Task directions
Could you rewrite the records from the line containing "Viewport: 759px width, 655px height." through the line containing "tap(79, 557)", renaming "dropdown" to "menu" and leaving everything else in those lines unchanged?

(Extracted data entries)
========

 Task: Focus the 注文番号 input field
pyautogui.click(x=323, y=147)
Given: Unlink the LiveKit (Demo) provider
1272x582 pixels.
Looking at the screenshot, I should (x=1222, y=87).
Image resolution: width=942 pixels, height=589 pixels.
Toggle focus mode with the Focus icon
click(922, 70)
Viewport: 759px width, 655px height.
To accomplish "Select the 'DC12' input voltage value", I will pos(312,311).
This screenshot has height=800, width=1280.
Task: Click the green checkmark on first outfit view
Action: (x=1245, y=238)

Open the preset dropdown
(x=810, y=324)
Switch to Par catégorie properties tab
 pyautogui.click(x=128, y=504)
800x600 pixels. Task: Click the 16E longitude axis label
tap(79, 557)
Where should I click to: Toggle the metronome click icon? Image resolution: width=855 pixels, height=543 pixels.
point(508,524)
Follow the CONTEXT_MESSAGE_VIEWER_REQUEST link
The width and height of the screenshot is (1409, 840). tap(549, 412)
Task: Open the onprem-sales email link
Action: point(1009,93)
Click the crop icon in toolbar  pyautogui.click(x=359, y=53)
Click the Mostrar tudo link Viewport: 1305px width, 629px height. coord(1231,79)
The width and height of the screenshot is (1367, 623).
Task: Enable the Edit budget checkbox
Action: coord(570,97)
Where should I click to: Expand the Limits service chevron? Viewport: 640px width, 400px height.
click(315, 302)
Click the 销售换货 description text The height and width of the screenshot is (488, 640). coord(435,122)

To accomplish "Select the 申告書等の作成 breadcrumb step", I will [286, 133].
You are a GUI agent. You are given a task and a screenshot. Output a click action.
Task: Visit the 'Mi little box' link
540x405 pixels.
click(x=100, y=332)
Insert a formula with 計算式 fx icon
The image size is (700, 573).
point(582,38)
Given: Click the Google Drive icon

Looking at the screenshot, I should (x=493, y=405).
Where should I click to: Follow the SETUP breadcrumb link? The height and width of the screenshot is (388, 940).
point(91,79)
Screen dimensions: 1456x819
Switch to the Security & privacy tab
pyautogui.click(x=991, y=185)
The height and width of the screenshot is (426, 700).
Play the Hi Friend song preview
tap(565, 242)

========

Reply
Viewport: 759px width, 655px height.
To accomplish "Select the 'DC12' input voltage value", I will pos(312,311).
This screenshot has height=800, width=1280.
Task: Click the green checkmark on first outfit view
Action: (x=1245, y=238)

Open the preset menu
(x=810, y=324)
Switch to Par catégorie properties tab
 pyautogui.click(x=128, y=504)
800x600 pixels. Task: Click the 16E longitude axis label
tap(79, 557)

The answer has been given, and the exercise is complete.